Nunatsiaq Online
NEWS: Nunavut March 10, 2017 - 7:00 am

Extensive changes coming to Nunavut’s Education Act

Bill to amend the act creates Council of DEAs, sets new target for bilingual education

Education Minister Paul Quassa answers questions from reporters after his colleagues in the legislature gave Bill 37, an Act to Amend the Education Act and the Inuit Language Protection Act, second reading March 9. (PHOTO BY STEVE DUCHARME)
Education Minister Paul Quassa answers questions from reporters after his colleagues in the legislature gave Bill 37, an Act to Amend the Education Act and the Inuit Language Protection Act, second reading March 9. (PHOTO BY STEVE DUCHARME)

The Government of Nunavut tabled long-awaited amendments to the territory’s Education Act March 7, which amount to 101 pages of detail on extensive reforms to Nunavut’s education law.

The act is the product of several reviews and public consultations, which began after the Auditor General of Canada released a highly critical report on the territory’s education system in 2013.

In that report, the auditor general noted that Nunavut’s Department of Education was unlikely to meet its goal of a fully bilingual education system—as set out in the territory’s existing Education Act—that includes the Inuit language as the language of instruction alongside English or French, from kindergarten to Grade 12 by the year 2020.
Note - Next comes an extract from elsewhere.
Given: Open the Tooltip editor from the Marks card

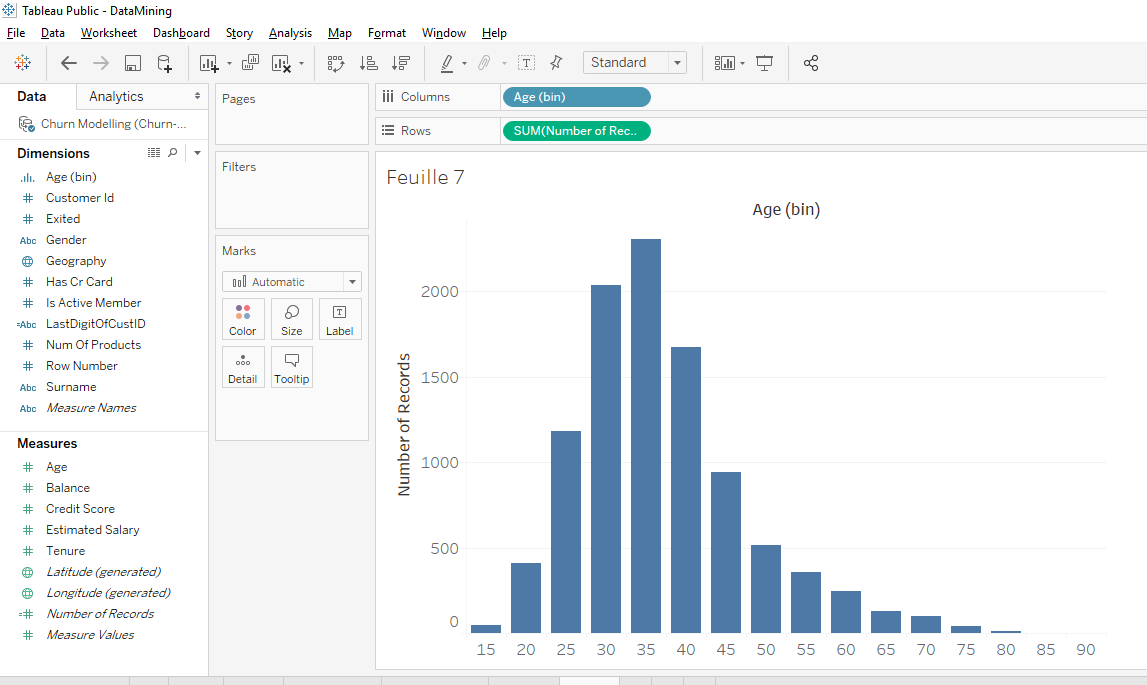Looking at the screenshot, I should [x=291, y=367].

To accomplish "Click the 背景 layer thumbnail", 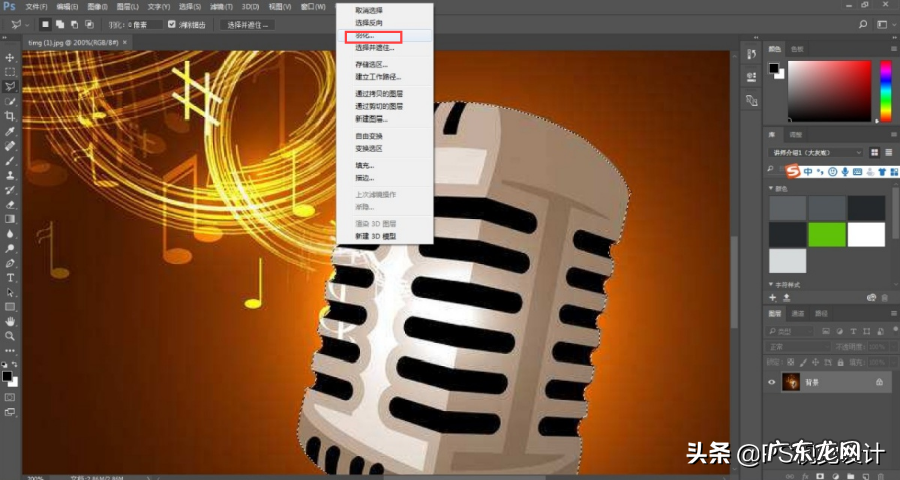I will [790, 382].
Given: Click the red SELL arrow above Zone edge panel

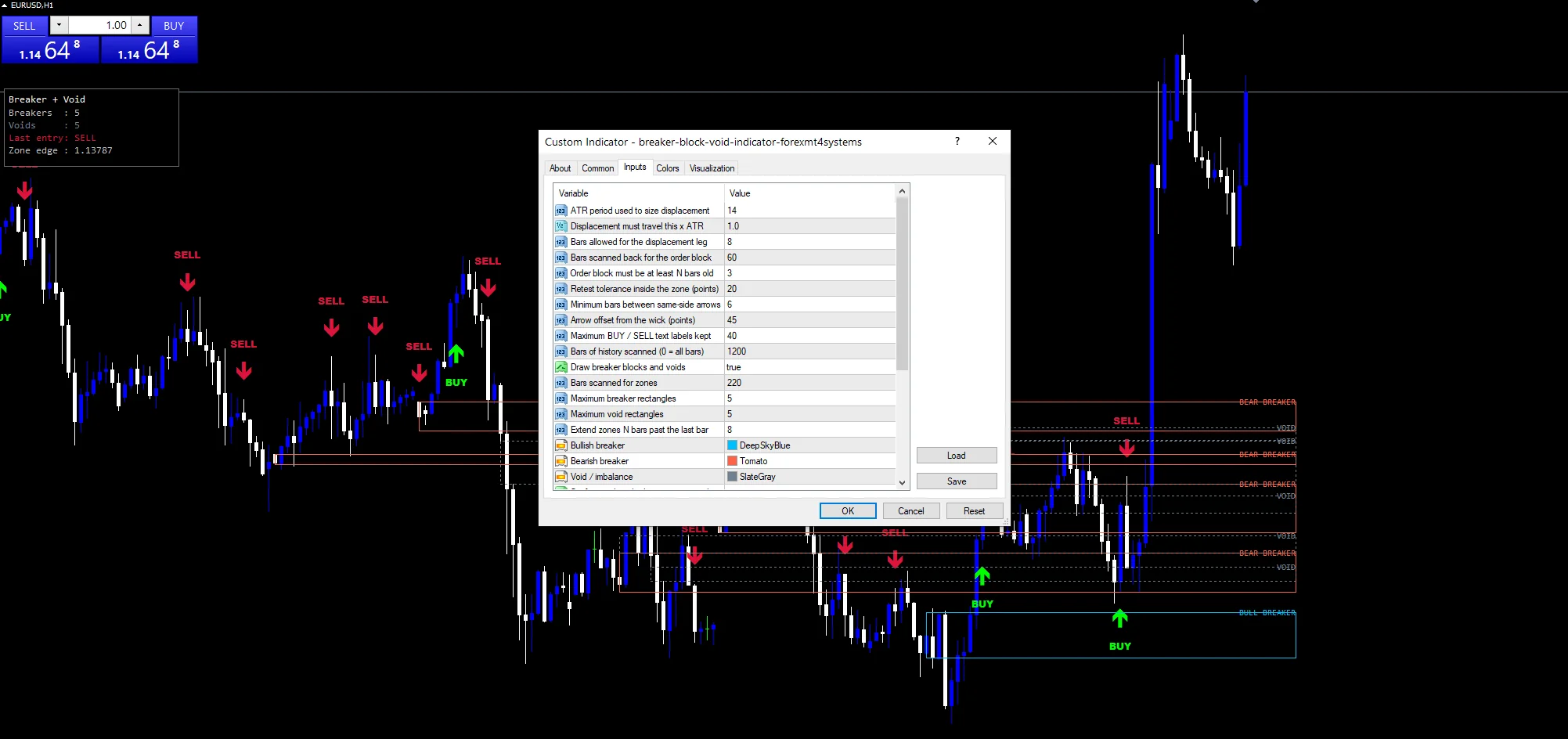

The department has admitted it cannot meet that goal due to a shortage of teachers who can teach in the Inuit language.

The amendments to the act, known as Bill 37, establish 2030 as the new target to implement fully bilingual education up to Grade 9.

The bill states the department will also, “monitor the teaching capacity in Nunavut that is able, available and willing to provide the bilingual education program” from Grades 10 to 12.

Among the bill’s biggest changes to the education system is the establishment of a Council of District Education Authorities, which replaces Nunavut’s Coalition of DEAs, and takes on many of its responsibilities.

The Council’s members will be elected by district education authorities in each of the territory’s three regions, with three serving the Qikiqtani region (not including Iqaluit), two for each of the Kivalliq and Kitikmeot regions, plus one for each of Iqaluit and the French-language Commission scolaire francophone du Nunavut.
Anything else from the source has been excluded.